**引用原文:**
------------------------
生物反应器培养Vero细胞和H1N1流感病毒

目的 建立利用生物反应器制备Vero细胞流感H1NI全病毒灭活疫苗的新工艺.方法 利用Vero细胞作为流感病毒增殖的细胞基质,分别以无血清培养液Pro VERO和含血清DMEM培养液,利用5 g/L微载体cytodex-1在3L硅化生物反应器中进行培养,培养温度(37±0.5)℃,溶解氧(50±20)％,pH7.2±0.2,搅拌速度(50±20) r/min,待细胞在微载体上长成单层后,以0.1 MOI接种流感病毒Veto细胞高产适应株H1N1/JD/Va,将收获的病毒液经Sepharose 4FF和Capto Q两级纯化,灭活后制备疫苗原液及成品,按照《中国药典》三部(2015版)方法对其进行检定.结果 使用无血清细胞培养液培养Vero细胞24 h贴壁率约83％,含血清细胞培养液培养24 h贴壁率为112％;灌流培养方式培养至第6天时,细胞均长至单层,无血清细胞培养液最终细胞数达到(133.4±2.0)×104个/mL,含血清细胞培养液最终细胞数达到(353.4±5.9)×104个/mL.无血清病毒维持液培养,第66 h收获病毒液血凝效价为388,单位细胞产毒比例为2.9;含血清病毒维持液培养,第66 h收获病毒液血凝效价为891,单位细胞产毒比例为2.5.用含血清细胞培养液培养Vero细胞接种病毒,收获病毒液制备的疫苗原液及成品经检测,各项指标均符合《中国药典》三部(2015版)相关要求.结论 建立了3L生物反应器含血清细胞培养液培养Vero细胞和H1N1流感病毒的新工艺,为进一步放大生产规模奠定了基础.
------------------------
**数据:**
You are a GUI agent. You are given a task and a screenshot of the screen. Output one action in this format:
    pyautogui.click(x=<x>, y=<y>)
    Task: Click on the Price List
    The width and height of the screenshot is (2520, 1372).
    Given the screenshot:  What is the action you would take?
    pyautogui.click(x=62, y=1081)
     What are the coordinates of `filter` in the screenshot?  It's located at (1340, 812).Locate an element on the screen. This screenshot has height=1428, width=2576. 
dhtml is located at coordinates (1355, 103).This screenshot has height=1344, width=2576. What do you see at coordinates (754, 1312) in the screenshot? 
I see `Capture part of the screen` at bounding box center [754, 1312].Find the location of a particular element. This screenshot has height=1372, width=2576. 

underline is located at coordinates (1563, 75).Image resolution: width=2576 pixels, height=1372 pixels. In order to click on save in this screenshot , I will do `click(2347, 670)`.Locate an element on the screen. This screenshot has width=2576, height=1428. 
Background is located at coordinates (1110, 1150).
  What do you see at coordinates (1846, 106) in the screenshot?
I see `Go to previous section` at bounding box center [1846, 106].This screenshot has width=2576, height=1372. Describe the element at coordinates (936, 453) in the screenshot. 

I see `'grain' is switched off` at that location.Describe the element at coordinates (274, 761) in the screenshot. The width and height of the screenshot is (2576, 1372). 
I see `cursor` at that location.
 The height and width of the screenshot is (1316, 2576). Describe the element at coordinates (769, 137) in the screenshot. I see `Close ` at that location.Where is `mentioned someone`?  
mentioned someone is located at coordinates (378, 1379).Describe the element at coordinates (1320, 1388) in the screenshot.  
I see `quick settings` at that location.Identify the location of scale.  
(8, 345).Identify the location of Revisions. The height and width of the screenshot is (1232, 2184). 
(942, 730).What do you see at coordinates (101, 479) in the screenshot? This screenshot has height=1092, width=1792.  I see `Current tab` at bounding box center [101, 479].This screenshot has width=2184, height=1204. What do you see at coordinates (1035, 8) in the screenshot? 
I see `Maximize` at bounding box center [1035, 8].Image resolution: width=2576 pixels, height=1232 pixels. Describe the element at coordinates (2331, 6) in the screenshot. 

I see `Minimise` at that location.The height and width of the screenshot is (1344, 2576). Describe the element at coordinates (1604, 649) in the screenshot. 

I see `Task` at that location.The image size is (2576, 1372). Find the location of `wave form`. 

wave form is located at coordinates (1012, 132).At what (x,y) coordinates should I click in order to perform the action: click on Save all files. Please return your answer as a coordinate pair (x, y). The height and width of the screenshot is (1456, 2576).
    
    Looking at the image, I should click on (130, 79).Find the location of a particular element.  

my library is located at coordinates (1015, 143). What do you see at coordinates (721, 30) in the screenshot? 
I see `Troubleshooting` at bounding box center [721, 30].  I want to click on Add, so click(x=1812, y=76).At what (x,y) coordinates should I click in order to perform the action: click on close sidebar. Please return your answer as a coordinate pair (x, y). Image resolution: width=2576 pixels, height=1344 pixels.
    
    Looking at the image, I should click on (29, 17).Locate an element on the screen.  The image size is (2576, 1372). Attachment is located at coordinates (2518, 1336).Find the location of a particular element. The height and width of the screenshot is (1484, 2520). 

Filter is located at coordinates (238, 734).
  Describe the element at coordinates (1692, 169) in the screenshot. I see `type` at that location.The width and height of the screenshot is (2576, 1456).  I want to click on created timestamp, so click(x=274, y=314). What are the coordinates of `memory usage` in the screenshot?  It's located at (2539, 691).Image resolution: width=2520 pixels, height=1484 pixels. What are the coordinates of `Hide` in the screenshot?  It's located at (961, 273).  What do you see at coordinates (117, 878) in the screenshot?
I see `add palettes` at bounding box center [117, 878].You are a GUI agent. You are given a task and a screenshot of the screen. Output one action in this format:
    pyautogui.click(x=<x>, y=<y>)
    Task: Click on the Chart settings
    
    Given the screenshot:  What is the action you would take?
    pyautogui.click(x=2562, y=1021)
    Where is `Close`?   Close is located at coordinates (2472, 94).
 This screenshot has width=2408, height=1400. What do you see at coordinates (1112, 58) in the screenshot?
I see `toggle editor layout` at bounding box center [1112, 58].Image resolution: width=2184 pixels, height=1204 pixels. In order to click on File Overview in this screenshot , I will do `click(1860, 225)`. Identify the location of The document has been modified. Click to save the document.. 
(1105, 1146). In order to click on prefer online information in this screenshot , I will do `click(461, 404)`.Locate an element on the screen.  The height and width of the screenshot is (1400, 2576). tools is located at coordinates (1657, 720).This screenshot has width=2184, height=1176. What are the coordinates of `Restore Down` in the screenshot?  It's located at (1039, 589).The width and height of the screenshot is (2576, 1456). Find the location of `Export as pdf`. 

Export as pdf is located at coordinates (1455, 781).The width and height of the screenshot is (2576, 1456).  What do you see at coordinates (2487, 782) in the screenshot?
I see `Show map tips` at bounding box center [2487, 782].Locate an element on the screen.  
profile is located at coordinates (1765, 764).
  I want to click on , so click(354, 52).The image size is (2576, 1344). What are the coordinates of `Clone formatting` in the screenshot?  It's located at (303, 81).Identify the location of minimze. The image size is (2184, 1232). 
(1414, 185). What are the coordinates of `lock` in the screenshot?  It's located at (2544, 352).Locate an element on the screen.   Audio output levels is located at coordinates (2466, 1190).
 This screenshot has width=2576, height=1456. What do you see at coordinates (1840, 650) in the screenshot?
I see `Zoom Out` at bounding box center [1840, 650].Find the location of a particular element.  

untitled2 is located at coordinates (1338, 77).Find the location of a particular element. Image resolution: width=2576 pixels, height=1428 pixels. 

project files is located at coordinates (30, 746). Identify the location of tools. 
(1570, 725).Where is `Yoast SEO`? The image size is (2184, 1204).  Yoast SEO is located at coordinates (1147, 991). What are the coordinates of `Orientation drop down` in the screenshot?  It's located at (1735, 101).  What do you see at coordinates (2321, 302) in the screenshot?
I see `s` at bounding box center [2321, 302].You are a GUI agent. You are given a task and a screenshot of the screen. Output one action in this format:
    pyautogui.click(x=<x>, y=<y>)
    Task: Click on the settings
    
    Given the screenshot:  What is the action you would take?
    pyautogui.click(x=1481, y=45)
------------------------
在关于Vero细胞培养的原文中,从"培养温度"开始依次列出的生物反应器运行条件有哪些?请逐项写出名称及设定值。

**你的解答:**
培养温度:(37±0.5)℃
溶解氧:(50±20)%
pH:7.2±0.2
搅拌速度:(50±20) r/min